(Stored data entries)
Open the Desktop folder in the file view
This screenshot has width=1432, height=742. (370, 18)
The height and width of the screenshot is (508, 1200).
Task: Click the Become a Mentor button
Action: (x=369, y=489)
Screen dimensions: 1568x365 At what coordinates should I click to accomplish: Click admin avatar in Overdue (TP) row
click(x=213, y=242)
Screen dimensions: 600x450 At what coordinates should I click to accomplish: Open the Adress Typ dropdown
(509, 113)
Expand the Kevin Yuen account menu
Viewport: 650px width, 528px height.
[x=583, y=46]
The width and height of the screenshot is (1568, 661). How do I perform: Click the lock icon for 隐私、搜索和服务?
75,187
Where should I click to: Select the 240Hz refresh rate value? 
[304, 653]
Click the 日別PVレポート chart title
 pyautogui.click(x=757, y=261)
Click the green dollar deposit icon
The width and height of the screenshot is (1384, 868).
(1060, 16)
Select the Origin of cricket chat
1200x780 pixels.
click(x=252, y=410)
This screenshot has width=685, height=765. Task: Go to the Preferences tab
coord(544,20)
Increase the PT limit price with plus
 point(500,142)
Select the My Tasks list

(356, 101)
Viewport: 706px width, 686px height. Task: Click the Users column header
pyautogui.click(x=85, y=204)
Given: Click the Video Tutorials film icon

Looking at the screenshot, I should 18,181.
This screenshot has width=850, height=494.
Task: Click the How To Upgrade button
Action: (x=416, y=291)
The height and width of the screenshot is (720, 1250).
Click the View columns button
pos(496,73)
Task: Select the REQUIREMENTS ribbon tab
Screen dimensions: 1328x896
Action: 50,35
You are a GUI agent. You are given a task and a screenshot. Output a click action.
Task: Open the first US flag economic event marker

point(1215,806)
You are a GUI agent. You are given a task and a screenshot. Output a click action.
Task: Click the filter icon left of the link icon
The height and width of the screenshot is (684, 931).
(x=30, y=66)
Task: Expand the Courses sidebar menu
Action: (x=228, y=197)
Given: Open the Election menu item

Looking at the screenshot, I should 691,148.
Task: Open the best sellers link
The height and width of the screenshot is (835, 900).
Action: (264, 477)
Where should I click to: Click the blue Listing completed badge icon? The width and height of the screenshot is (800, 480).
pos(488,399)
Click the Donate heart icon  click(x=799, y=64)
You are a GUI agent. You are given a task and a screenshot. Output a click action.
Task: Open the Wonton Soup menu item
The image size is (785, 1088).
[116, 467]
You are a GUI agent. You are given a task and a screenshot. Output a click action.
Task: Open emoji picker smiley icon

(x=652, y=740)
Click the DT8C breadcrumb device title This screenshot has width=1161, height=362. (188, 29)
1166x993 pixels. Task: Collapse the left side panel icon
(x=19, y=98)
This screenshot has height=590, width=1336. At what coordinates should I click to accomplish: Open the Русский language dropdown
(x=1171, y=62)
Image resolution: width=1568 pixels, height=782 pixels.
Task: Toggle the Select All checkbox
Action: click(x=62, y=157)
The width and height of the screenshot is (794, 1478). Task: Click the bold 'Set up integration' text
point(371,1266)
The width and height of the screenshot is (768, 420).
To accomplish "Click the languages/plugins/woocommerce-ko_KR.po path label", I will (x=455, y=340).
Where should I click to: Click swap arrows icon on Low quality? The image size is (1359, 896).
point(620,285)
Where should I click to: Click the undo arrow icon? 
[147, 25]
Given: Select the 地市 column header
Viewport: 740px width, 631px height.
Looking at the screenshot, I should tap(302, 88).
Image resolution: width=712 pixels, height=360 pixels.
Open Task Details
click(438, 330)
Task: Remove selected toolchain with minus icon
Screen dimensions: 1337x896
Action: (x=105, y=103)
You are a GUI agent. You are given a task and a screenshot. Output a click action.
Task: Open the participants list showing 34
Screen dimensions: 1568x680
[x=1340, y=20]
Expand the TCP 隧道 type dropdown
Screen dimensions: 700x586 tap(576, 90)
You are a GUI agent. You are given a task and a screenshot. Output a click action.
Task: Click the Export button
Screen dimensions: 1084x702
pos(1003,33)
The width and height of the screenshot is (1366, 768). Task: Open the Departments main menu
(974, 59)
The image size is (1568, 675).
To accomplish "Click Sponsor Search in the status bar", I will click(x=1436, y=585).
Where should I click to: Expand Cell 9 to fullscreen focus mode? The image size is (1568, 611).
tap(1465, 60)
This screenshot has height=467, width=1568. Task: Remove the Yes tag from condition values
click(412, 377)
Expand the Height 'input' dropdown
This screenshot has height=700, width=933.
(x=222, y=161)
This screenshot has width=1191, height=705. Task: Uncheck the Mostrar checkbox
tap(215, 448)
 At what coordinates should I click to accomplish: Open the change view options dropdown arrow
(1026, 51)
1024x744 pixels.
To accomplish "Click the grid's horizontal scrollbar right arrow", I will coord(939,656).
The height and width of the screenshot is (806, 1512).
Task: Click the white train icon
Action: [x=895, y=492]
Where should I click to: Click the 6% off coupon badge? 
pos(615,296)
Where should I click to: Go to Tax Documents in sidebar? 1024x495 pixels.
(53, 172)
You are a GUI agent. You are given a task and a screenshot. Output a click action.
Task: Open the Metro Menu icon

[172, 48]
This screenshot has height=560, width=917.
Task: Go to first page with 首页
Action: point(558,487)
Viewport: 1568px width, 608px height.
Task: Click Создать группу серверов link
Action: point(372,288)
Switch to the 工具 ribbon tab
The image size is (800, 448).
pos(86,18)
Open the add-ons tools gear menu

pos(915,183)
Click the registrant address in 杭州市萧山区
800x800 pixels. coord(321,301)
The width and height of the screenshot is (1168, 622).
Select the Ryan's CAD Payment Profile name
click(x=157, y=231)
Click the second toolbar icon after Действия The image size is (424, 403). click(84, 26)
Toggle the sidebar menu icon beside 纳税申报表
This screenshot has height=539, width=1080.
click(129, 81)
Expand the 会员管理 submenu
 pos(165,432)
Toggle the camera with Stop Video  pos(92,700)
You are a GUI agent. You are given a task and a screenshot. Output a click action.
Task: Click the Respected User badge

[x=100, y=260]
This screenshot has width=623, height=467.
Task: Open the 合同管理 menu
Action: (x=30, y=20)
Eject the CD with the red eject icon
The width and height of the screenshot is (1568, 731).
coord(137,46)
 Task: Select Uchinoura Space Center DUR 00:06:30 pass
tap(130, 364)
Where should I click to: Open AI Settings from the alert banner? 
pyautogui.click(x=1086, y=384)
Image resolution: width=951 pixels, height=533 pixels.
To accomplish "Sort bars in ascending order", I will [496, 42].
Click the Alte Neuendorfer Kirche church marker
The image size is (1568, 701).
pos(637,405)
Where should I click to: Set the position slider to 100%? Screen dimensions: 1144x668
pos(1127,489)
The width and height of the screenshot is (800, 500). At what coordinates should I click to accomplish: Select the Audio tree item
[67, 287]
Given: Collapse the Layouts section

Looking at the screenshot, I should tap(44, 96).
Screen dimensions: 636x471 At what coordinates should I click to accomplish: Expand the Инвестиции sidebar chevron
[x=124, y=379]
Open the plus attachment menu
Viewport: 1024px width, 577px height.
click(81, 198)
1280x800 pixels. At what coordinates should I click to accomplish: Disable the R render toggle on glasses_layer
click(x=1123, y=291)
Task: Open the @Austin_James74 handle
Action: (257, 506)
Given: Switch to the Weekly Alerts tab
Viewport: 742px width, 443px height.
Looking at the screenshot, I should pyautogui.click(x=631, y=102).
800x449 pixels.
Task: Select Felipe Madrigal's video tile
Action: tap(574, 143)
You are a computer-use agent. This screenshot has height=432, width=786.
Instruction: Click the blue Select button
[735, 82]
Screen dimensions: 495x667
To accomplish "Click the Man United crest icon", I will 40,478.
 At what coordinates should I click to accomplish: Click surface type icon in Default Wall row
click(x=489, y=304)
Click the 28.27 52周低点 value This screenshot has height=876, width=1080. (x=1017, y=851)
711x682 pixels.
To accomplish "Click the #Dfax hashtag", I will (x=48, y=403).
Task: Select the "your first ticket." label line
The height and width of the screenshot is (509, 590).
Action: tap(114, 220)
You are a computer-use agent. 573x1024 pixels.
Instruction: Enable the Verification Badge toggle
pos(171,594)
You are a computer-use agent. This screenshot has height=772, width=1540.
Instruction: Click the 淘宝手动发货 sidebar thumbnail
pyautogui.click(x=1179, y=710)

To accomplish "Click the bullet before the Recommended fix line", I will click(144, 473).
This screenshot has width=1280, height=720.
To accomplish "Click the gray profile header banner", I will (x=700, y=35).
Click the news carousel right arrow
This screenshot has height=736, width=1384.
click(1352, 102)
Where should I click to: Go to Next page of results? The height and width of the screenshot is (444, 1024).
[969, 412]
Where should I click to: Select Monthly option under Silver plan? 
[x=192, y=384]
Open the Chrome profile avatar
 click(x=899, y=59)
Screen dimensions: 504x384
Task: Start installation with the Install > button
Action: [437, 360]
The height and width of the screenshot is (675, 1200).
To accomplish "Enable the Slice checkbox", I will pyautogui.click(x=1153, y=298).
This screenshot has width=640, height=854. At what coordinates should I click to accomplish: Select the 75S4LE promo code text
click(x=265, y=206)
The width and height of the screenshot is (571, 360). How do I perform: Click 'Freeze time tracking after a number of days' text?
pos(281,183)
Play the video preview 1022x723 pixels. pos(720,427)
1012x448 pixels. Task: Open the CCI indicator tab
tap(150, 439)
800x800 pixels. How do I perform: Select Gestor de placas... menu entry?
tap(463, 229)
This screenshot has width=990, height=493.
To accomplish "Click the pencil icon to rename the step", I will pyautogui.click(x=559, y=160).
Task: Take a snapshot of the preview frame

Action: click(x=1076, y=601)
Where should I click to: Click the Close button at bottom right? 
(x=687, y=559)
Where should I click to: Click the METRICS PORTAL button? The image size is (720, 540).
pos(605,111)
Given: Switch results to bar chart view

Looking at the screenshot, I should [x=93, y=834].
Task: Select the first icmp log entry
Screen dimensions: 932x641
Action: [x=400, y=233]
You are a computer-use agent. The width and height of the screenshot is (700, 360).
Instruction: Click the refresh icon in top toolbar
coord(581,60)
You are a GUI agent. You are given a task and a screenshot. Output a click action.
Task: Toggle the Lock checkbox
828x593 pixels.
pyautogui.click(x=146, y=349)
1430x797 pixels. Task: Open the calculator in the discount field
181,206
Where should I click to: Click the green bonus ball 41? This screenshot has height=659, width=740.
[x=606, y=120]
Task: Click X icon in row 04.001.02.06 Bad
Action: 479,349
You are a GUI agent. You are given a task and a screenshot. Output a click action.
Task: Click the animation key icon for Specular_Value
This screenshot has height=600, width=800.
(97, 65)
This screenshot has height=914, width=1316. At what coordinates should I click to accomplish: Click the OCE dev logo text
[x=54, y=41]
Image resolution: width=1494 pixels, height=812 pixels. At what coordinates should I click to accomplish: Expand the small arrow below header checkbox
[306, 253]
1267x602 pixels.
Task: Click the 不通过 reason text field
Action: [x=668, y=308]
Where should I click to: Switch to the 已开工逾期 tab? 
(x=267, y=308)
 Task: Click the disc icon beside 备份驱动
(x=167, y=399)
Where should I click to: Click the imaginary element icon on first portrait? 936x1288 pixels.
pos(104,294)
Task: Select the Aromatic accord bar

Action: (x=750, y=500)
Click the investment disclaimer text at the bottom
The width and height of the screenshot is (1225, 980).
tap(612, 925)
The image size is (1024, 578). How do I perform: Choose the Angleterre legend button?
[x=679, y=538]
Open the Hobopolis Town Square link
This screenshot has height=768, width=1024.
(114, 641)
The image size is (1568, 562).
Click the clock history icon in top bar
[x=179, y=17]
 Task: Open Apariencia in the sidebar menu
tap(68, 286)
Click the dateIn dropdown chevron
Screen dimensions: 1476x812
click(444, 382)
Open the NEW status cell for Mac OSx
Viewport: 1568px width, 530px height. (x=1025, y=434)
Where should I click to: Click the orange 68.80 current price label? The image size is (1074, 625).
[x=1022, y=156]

▶ _TASK BRIEF_: Lines holding the string "ribbon" in the records above must be counted; give the number alone.

▶ _THE ANSWER_: 2